◆ **What you have to do**: When the string "Emmanuel" is part of a line below, that line should be copied.

◆ **The data**:

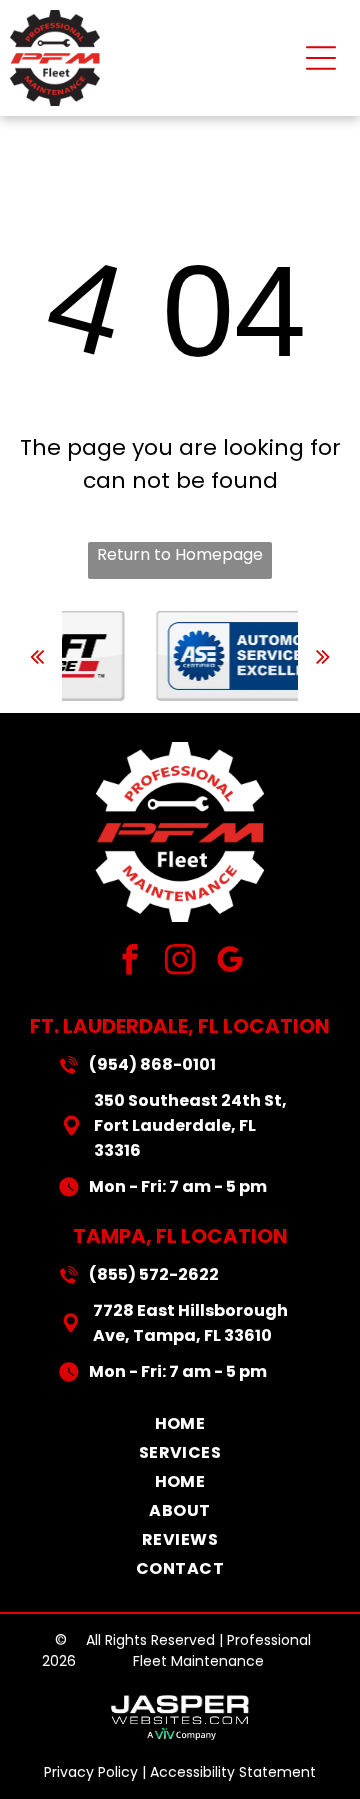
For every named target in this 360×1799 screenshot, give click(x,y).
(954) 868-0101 (152, 1064)
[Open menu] (321, 58)
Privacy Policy (91, 1772)
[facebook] (130, 962)
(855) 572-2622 (154, 1274)
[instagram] (180, 962)
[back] (37, 656)
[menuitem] (179, 1423)
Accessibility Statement (233, 1772)
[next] (323, 656)
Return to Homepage (180, 554)
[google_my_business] (230, 962)
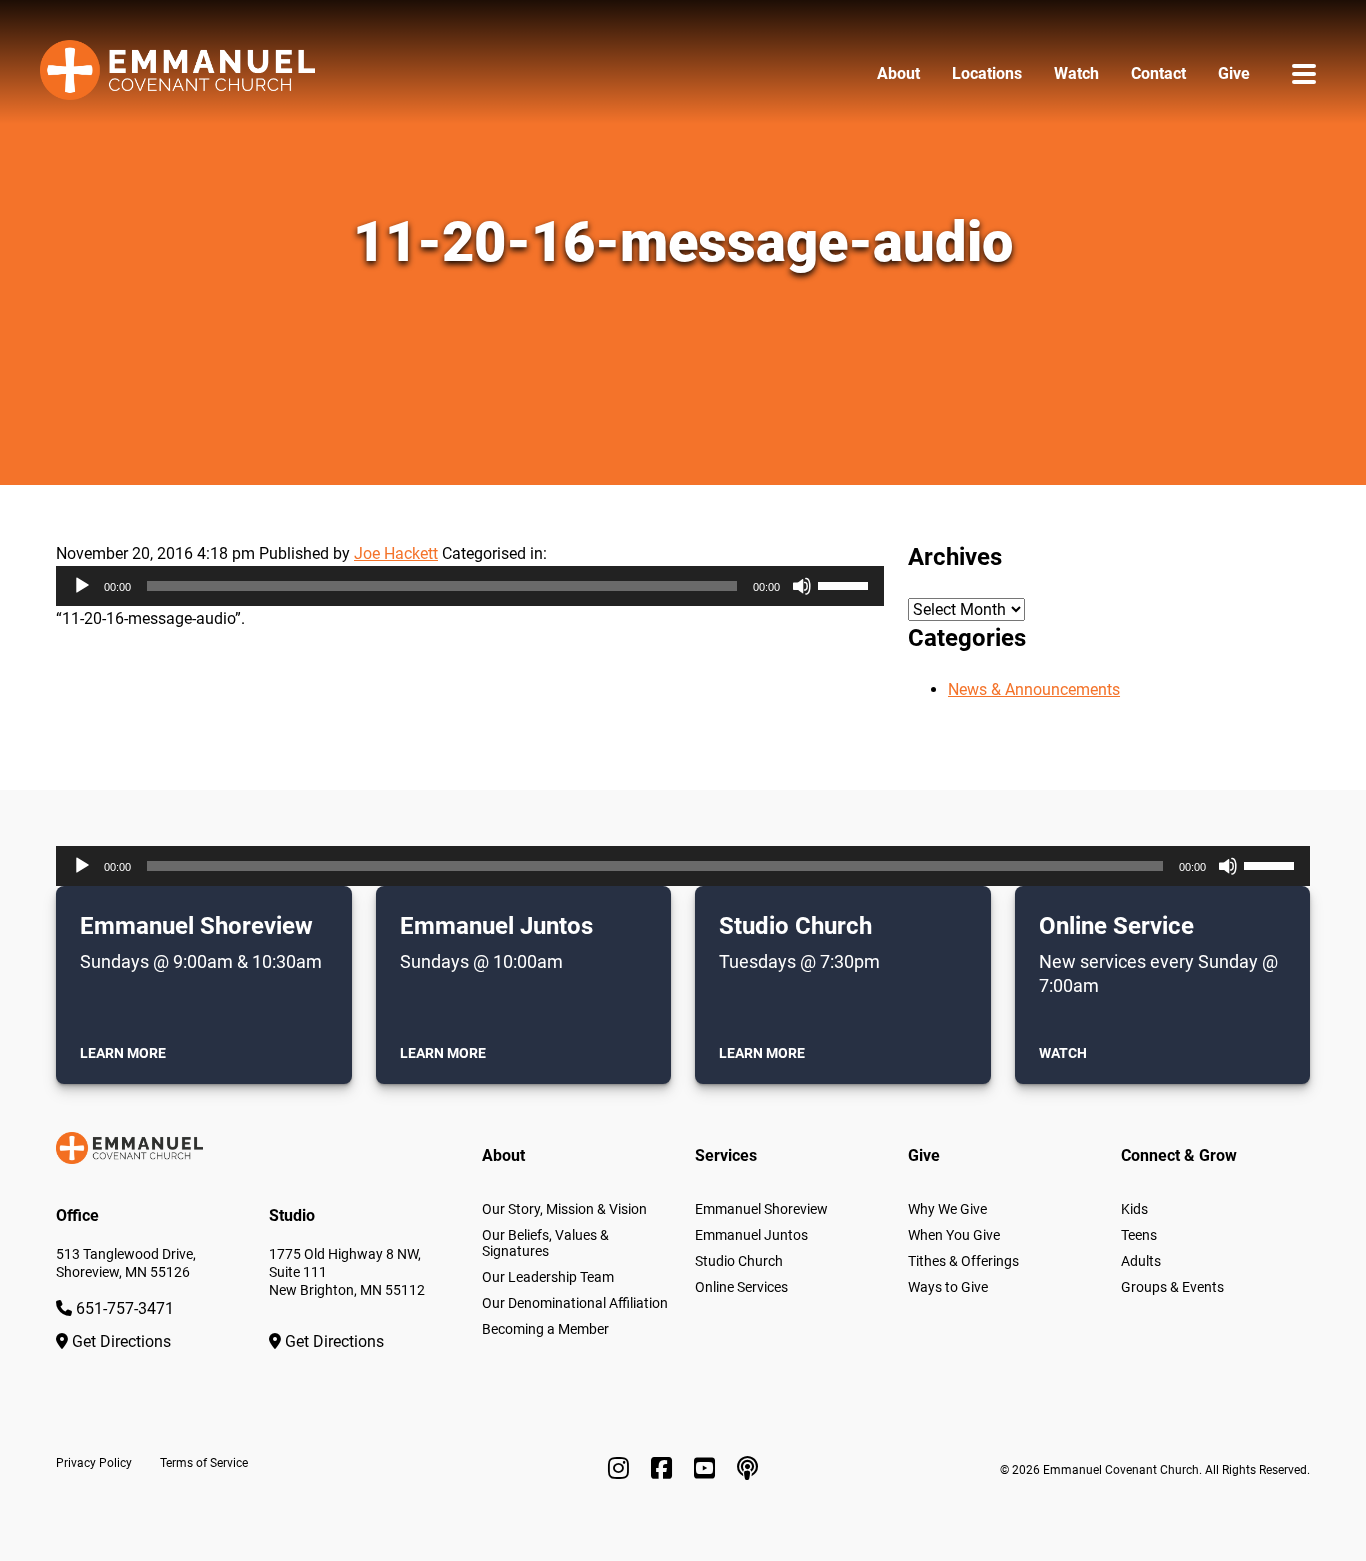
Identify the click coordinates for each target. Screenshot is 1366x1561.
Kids (1134, 1209)
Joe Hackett (396, 553)
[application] (470, 586)
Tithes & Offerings (963, 1261)
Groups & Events (1172, 1287)
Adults (1141, 1261)
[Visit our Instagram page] (621, 1469)
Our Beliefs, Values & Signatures (545, 1243)
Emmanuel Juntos (751, 1235)
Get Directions (119, 1341)
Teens (1139, 1235)
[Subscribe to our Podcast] (747, 1469)
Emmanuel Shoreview (761, 1209)
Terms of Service (204, 1463)
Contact (1158, 73)
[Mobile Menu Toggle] (1304, 73)
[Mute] (802, 586)
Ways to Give (948, 1287)
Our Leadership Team (548, 1277)
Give (1234, 73)
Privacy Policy (94, 1463)
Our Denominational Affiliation (575, 1303)
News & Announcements (1034, 689)
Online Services (741, 1287)
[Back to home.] (177, 74)
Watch (1076, 73)
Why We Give (947, 1209)
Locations (987, 73)
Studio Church (739, 1261)
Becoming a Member (545, 1329)
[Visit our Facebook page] (664, 1469)
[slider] (846, 584)
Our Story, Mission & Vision (564, 1209)
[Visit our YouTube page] (707, 1469)
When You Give (954, 1235)
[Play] (82, 586)
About (898, 73)
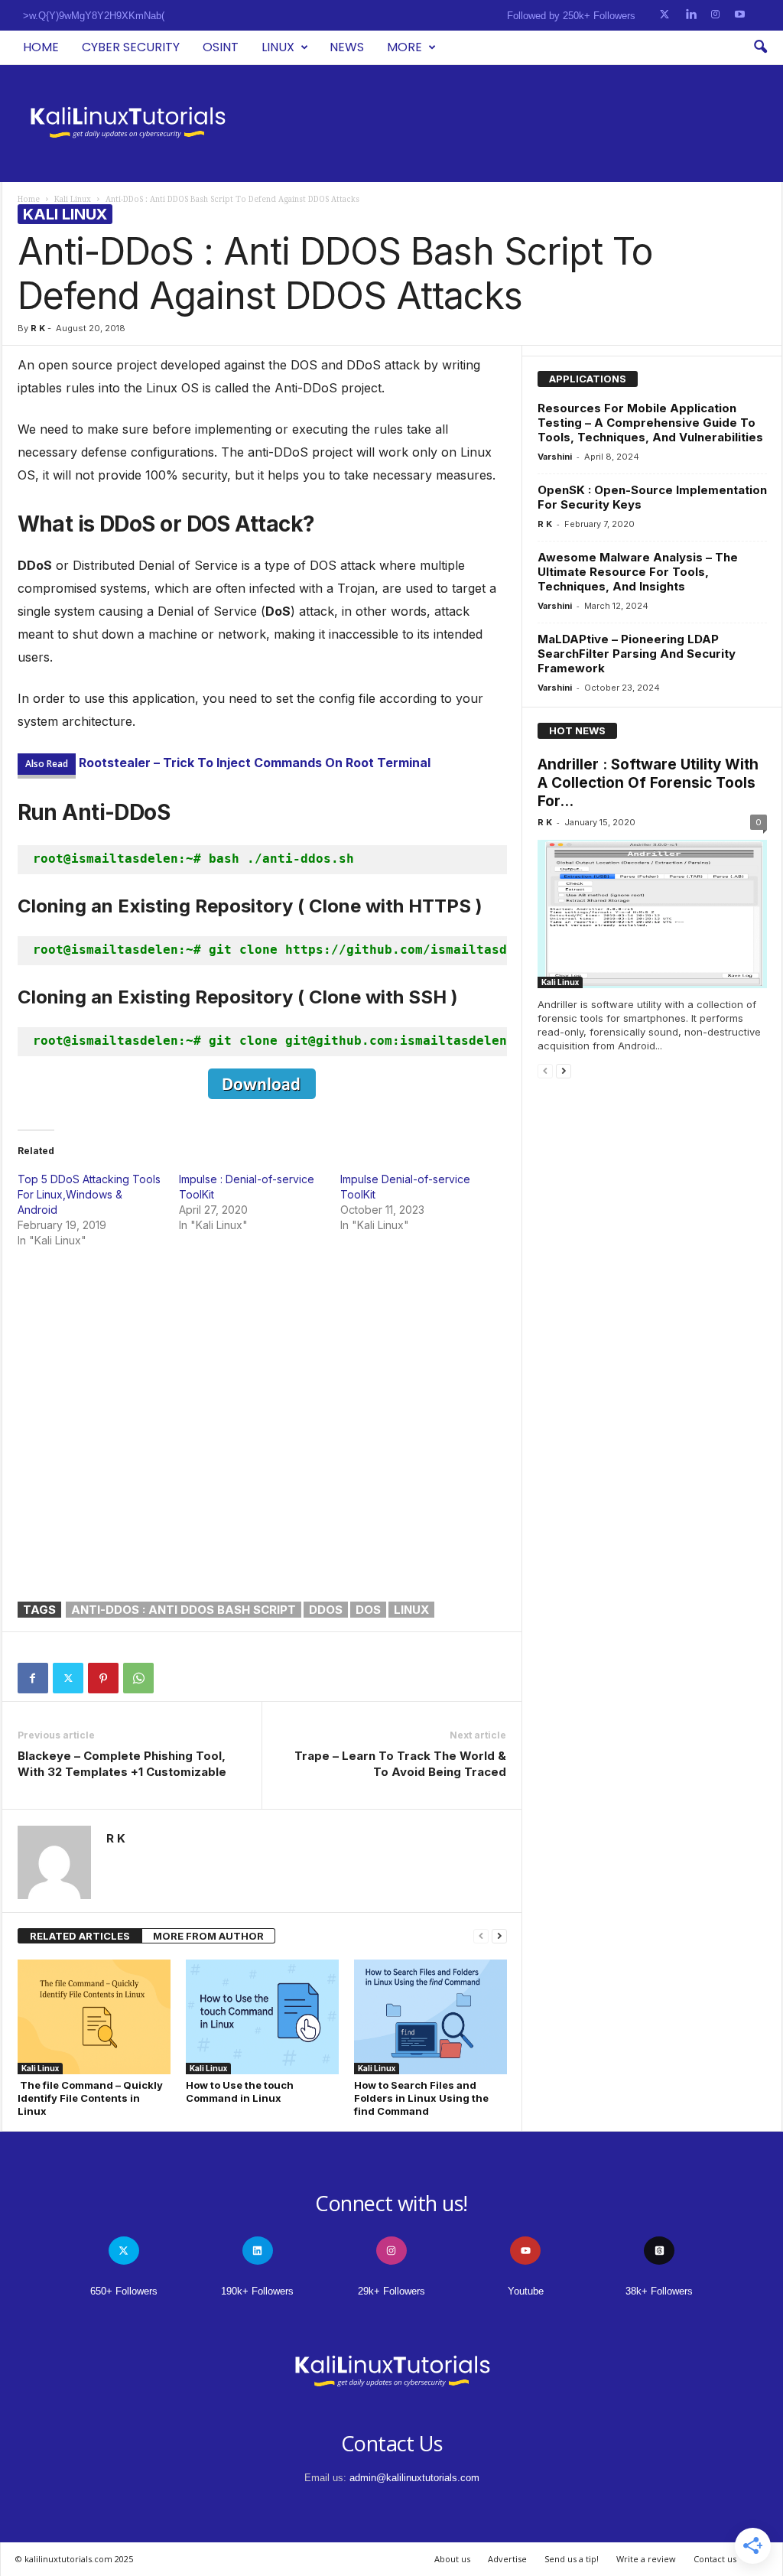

◆ **Result for this exercise**:
Emmanuel Juntos (751, 1235)
Emmanuel Shoreview (761, 1209)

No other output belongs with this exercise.